When the election donation guidelines become law, businesses, trade unions and individuals will lose their name-dropping rights at $50 a plate dinners with their local MLA or $525 a plate nibbles with Premier Horgan.
Recently departed Liberal Premier Christy Clark’s camp followers were happy to provide similar “audience opportunities” starting at $1,000 a plate. When she vacated the premier’s office she left the provincial treasury with unprecedented budget surpluses and the Liberal Party, her party, with enough in the bank to finance a future election campaign.
But, no more dinners with political stars; no more hefty campaign cheques from big business; no more “undue influence” from corporations or trade unions, Canadian or foreign. The government, said Premier Horgan, will pick up the slack. What he meant was “the people,” rich and poor, will pick up the slack to make sure those in power, and those seeking a place in the political sun, are adequately financed to hit the hustings with promises they may never keep.
The estimated cost over the first four years is $11 million, plus another $20 million in what is being called “a second subsidy” of an annual grant based on the number of votes received by a political party in the most recent election. The subsidy is scheduled to start in 2018 at $2.50 a vote decreasing to $1.57 per vote in 2022 when the subsidy “will be reviewed.” Premier Horgan described the costs as “modest in the grand scheme of things.”
Where does Mr. Weaver stand on “no more big money in elections unless it comes from taxpayers” legislation? To be kind, he appears to be balancing uncomfortably on a razor’s edge. He is in favour of election financing reform. However, he did not expect it to be introduced until after a review by a panel chaired by chief electoral office Keith Archer as promised by the NDP leader during the last election campaign.
Weaver was undoubtedly pleased when Premier Horgan took sole responsibility for putting the cart before the horse by breaking his promise of full review before introducing legislation. Media reported Premier Horgan as saying he simply had a change of mind on timing, “in no way suggesting Mr. Weaver and his colleagues had any undue influence.”

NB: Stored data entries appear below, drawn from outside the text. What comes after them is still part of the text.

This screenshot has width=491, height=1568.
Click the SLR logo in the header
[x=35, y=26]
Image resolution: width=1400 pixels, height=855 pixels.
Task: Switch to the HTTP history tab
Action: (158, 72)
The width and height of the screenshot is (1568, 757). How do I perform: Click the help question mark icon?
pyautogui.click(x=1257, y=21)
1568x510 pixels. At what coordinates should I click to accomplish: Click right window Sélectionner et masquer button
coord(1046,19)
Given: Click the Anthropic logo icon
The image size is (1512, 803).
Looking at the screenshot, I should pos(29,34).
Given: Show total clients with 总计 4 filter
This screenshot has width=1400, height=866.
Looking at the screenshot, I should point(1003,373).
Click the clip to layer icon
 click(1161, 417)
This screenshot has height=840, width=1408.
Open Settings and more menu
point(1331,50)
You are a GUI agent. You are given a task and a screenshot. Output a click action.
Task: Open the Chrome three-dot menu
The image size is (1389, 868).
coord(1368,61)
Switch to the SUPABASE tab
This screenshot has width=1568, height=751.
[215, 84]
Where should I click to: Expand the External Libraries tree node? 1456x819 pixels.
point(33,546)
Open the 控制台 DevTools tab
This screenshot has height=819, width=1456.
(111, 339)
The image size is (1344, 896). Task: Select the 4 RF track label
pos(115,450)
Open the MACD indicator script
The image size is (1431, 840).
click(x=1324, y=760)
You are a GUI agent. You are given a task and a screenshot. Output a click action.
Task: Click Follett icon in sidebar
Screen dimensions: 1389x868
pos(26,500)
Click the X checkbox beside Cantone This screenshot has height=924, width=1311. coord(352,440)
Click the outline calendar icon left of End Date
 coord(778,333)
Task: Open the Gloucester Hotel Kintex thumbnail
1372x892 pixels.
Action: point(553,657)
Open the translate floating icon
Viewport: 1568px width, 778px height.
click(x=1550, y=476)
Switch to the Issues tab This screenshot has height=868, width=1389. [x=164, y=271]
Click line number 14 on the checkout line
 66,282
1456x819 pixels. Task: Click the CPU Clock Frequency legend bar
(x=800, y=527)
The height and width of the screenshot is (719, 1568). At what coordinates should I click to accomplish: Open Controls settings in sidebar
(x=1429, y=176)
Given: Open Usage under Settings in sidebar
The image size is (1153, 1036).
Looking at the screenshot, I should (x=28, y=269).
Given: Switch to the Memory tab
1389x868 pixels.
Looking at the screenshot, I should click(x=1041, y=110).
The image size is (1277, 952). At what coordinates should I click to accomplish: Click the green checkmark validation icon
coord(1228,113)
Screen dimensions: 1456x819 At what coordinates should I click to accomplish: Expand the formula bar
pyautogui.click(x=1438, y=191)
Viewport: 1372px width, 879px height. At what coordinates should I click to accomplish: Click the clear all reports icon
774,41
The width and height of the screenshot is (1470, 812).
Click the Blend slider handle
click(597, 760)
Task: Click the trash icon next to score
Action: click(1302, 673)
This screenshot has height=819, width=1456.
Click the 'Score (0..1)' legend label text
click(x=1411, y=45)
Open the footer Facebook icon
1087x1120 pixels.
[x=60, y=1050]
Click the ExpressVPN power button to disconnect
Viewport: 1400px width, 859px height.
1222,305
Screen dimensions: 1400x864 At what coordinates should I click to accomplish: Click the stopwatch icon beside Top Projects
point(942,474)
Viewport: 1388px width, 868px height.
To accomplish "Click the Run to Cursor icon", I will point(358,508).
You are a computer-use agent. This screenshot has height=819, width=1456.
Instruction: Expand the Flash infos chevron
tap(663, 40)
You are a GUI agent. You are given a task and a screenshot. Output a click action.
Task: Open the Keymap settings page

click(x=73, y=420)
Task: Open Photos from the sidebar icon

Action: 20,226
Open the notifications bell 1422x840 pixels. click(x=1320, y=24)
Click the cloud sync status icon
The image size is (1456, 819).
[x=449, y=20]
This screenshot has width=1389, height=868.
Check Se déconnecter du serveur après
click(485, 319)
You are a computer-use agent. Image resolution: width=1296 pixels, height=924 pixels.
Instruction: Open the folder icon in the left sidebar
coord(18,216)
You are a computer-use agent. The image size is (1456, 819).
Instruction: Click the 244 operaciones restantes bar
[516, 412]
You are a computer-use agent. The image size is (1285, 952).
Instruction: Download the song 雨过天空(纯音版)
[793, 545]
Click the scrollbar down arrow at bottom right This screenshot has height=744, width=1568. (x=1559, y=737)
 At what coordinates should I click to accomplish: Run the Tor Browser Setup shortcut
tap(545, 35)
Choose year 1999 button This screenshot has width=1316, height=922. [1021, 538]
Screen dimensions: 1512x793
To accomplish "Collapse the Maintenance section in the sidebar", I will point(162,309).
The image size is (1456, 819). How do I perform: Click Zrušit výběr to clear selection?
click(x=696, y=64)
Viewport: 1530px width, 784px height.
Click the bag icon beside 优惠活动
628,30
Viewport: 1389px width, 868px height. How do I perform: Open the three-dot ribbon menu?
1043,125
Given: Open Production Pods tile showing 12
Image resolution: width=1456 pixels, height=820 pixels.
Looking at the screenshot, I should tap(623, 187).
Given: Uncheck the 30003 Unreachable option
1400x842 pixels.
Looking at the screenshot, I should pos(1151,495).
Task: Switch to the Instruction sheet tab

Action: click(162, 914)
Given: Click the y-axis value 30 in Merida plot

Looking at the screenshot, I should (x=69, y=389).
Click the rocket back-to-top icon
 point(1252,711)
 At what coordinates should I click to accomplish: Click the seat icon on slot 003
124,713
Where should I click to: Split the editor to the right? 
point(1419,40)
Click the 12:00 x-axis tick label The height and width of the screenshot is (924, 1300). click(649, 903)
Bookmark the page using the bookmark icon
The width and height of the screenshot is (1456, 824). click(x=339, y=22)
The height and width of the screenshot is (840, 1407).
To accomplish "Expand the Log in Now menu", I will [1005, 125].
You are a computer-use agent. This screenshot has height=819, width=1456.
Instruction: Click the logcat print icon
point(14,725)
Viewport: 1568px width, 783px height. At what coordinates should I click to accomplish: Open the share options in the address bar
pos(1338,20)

Interesting language, as was a Vaughn Palmer (Vancouver Sun) quote from Weaver. When asked earlier in the day for his thoughts on taxpayers picking up electioneering costs, Weaver said: “We did not push for the subsidy … we did not bring that to the table.” Palmer suggested listeners could only assume the sudden injection of taxpayer dollars was entirely the work of Horgan and the NDP.”
Could not pushing for the subsidy and not bringing it to the table mean Weaver’s Greens are against taxpayer funding and will vote against the bill unless it is amended to remove the subsidy sections? I wouldn’t bet on it. The Green’s share of subsidy money, based on last May’s vote totals, would be $831,000. For a financially poor, albeit politically ambitious party, that’s a tough gift horse to walk away from.
I don’t think he will. Like the experienced politician he’s rapidly becoming, he’ll take the money, forgetting that the people who provide it have long memories. They will remember that when it came to priorities, the NDP – Alliance placed its own financial needs ahead of their pledge of a $10-a-day child care plan.